Non è infatti la prima volta che lo sfoggia. Lo stesso abito era comparso già un paio d’anni fa, in occasione di una giornata dedicata alla salute mentale, ed era tornato a farsi notare più di recente, in primavera, durante una cerimonia legata al giornalismo. Un capo che, evidentemente, la Regina non ha alcuna intenzione di mettere da parte. La linea midi le dona parecchio, ne slancia la figura, e le maniche corte alleggeriscono la silhouette. Elegante, sobrio, impeccabile: tutto ciò che il suo stile rappresenta, in particolare in queste occasioni.
Il dettaglio di stile: Letizia, Leonor e Sofia alla finale dei Mondiali 2026 con Felipe
Naturalmente, oltre alla Regina Letizia e Re Felipe, alla finale dei Mondiali 2026 non sono mancate Leonor e Sofia. Mamma e figlie hanno scelto un dettaglio comune per il look coordinato, un omaggio alla loro squadra in campo. La Principessa delle Asturie ha puntato su un top bianco abbinato a pantaloni rossi; Sofia invece ha scelto una camicia rossa. Un gioco di rimandi in cui ciascuna, a modo suo, ha portato addosso un frammento del loro tifo.

Nulla di improvvisato, insomma, ma un look coordinato per trasmettere unità, esattamente ciò che una serata simile richiede. Del resto, la stessa Leonor aveva riassunto lo spirito della giornata con parole semplici e sincere, dicendosi felicissima di poter vivere quel momento tutti insieme, loro quattro.
Prima del fischio d’inizio, Felipe ha confessato di avere fiducia nella squadra, ma di sentire comunque un pizzico di nervosismo, tracciando un parallelo con l’ultima, storica vittoria iridata della Spagna e pronosticando uno spettacolo tra due nazioni che ha definito “sorelle”. Anche Letizia non ha nascosto l’emozione, parlando dell’entusiasmo che in quelle ore attraversava l’intero Paese e augurandosi che tutti potessero condividere la stessa, immensa gioia.
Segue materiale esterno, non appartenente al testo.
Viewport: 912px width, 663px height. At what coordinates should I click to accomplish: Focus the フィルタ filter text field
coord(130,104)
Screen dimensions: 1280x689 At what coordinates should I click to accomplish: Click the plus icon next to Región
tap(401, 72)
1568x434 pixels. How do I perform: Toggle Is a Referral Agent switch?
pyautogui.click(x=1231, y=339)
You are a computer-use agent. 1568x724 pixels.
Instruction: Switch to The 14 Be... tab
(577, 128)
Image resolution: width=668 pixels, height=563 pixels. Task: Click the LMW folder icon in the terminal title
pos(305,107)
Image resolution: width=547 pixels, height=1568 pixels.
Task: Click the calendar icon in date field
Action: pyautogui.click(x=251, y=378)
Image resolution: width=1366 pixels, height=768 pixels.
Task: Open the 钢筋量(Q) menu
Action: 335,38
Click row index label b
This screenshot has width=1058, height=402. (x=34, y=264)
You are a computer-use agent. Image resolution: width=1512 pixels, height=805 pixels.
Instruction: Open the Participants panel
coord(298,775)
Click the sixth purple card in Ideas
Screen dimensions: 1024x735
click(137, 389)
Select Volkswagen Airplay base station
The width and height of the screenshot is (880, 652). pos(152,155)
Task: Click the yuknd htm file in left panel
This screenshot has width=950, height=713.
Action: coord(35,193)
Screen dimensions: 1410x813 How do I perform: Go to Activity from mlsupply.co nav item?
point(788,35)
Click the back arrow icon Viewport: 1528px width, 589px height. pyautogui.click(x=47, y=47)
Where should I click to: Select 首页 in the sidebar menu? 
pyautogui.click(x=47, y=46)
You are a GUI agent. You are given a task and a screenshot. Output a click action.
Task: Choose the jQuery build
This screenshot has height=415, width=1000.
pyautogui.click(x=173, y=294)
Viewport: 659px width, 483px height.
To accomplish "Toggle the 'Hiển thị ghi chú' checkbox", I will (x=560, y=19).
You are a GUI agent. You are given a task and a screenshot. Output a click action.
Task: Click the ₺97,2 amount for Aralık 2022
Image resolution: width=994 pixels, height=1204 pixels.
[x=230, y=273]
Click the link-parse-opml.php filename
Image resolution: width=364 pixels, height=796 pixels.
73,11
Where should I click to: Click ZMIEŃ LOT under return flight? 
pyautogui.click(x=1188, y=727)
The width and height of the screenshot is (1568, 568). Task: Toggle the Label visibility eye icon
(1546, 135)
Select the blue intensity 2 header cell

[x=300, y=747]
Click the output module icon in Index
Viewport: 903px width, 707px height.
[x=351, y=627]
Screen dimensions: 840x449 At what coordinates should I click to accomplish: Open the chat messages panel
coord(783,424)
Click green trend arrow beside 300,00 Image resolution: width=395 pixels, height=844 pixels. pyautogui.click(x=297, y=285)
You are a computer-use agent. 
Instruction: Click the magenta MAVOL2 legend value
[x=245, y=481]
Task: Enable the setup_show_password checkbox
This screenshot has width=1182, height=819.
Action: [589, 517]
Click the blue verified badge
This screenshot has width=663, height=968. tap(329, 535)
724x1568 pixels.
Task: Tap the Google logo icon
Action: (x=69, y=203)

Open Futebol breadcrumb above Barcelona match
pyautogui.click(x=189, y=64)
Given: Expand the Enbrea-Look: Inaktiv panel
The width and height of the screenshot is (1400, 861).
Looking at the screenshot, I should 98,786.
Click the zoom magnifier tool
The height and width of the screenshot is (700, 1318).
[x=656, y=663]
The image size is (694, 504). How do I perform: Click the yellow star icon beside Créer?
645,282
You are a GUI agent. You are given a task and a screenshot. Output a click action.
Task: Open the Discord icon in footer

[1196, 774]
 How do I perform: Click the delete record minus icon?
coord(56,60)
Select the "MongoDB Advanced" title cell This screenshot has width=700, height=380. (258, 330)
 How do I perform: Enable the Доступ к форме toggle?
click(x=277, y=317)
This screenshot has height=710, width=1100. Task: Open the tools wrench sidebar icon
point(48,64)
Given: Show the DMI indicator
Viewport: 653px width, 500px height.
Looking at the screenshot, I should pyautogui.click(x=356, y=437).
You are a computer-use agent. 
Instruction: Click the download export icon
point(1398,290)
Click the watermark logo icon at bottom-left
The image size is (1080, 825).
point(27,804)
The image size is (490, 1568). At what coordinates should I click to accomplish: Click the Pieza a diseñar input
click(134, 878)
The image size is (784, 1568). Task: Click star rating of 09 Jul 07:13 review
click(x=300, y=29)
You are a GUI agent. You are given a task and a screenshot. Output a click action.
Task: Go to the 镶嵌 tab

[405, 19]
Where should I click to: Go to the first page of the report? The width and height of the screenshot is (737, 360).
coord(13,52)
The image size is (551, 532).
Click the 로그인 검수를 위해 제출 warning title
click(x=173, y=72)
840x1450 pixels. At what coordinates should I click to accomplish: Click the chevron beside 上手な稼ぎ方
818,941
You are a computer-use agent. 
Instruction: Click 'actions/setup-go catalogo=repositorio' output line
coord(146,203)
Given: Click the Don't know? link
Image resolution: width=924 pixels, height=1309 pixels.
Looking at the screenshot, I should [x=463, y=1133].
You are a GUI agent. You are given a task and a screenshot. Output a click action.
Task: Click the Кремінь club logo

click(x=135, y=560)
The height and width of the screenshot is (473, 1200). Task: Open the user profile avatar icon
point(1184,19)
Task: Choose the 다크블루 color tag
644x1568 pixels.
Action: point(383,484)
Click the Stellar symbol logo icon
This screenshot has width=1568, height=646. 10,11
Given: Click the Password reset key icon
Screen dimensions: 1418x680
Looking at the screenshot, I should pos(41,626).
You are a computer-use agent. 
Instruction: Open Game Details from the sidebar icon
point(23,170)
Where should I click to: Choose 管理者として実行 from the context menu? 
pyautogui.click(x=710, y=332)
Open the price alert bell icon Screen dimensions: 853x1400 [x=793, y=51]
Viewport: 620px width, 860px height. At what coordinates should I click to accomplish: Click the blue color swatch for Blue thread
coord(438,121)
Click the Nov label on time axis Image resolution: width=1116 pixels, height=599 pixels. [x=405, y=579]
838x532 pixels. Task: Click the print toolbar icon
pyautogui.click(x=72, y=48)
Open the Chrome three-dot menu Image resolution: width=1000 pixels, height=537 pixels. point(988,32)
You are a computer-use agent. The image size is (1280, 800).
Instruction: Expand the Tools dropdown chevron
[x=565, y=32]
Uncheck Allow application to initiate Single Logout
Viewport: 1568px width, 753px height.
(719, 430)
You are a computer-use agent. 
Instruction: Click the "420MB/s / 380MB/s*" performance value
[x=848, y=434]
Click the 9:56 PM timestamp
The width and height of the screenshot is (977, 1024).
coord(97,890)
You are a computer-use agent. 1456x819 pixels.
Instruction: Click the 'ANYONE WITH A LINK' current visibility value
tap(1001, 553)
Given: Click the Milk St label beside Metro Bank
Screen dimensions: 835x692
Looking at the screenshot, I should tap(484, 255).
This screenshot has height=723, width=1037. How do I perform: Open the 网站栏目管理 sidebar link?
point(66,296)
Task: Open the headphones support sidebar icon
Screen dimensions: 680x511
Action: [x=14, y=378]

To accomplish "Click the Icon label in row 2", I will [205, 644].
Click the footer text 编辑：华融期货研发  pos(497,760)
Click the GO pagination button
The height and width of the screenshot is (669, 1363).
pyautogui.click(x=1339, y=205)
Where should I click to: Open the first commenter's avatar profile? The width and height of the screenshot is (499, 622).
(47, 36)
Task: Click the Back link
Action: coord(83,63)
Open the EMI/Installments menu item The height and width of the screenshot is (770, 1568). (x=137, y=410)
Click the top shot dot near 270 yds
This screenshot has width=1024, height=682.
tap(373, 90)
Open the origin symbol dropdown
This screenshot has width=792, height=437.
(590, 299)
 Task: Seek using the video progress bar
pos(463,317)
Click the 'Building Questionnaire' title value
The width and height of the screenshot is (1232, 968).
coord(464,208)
Un desiderio, quello di esserci, che il Re aveva addirittura anticipato settimane prima: aveva promesso che sarebbe tornato negli Stati Uniti solo in caso di finale. E così è stato. Quella promessa lanciata quasi per scaramanzia si è trasformata in realtà, portando l’intera famiglia reale a New York per l’ultimo atto. Con Letizia e le sue figlie pronte a fare il tifo, avvolte in quei colori che, ieri come oggi, restano i loro preferiti.